Every site today uses social buttons. It's become part of the basic functionality. And yet most have trouble dealing with and integral part of the whole sharing part -- choosing an image to accompayny the shared article.
If you've ever dealt with the (dreaded, soon-to-be-deprecated) facebook share button, you most likely know the drill - facebook arbitrarily chooses the image to use, and allows the user to choose a different image using arrows ( which in media heavy sites is just not usable, since you need to go through 100+ images).
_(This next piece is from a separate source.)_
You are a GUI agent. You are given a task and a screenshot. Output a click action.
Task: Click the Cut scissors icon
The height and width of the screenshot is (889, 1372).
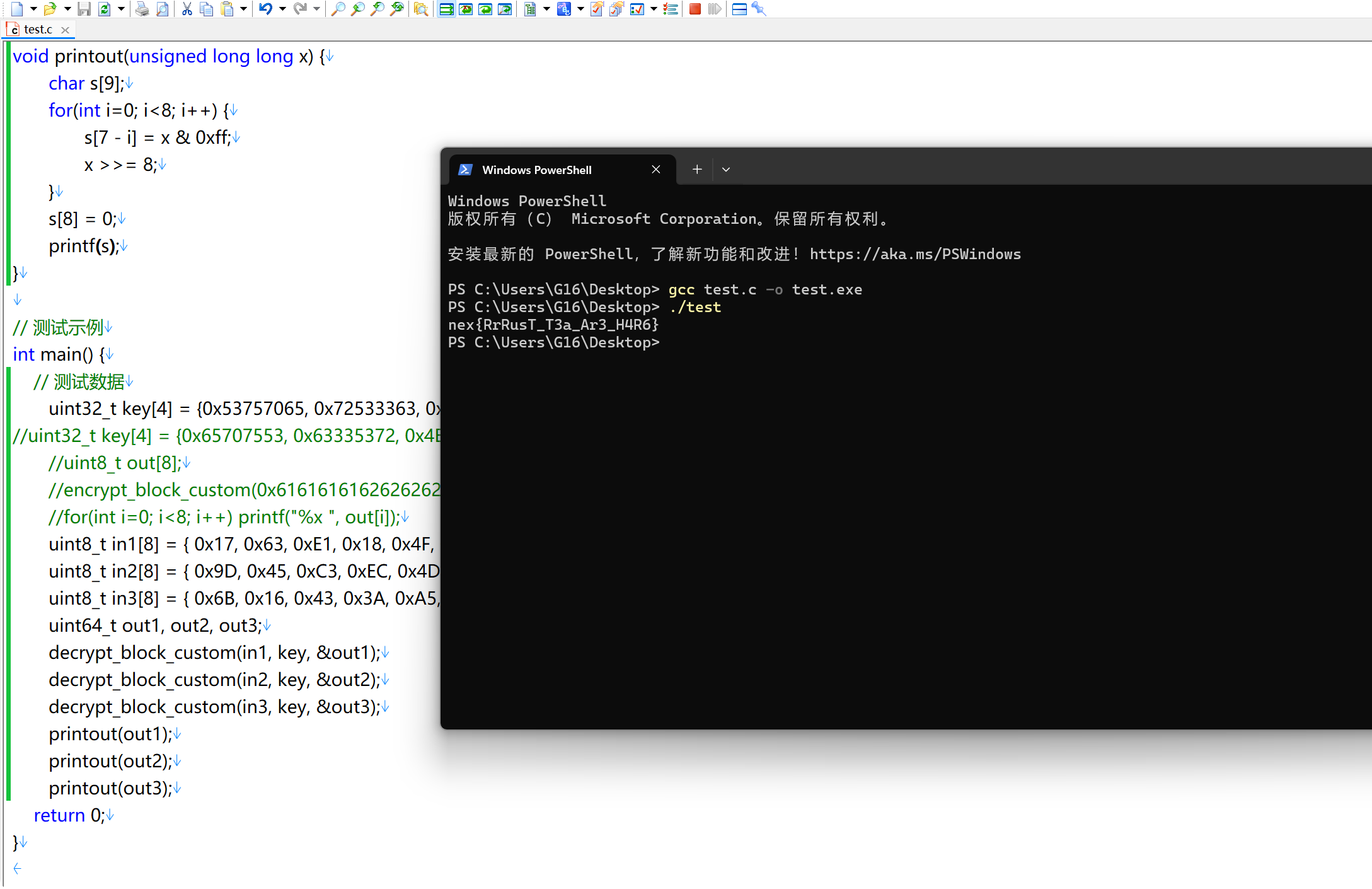[187, 9]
The proposed solution to this situation, is to use the Open Graph meta tags, which are used for more than just social sharing -- however these require to change the page doctype for the template to be compliant, and well... to be frank, they look odd in a webpage.
There is a simpler solution if you only want to allow proper image sharing though -- you can add a specially crafted link tag to your head section, pointing to the image you want to use! Simple, and without all the required re-wiring. The general template of the link tag is
<link rel="image_src" type="image/jpeg" href="/path/to/file" />
where type should be your image type, and /path/to/file the actual image location. Nice and easy!
Well... not entirely easy. In Drupal 6, there are a number of way to add things to the page head section, however none that is simple or straight forward enough. The simplest method is to just hardwire the tag via the page.tpl.php template, whenever appropriate.
Now, you should locate the head section ( between <head> and </head> ) and place the following code anywhere in there :
<?php if (isset($variables['node']) && $variables['node']->field_main_image[0]['view']!="") { $img = $variables['node']->field_main_image[0]; print '<link href="'.base_path().$img["filepath"].'" rel="image_src" type="'.$img['filemime'].'">'; } ?>
the above assumes that the image is contained in a CCK field, called field_main_image. You might remember the reference to the $variables variable from a previous article. It contains the fully populated node object when viewing a node, and is accessible in the page template, providing all the required info for the article image.
I really hope this saves some hair pulling from someone!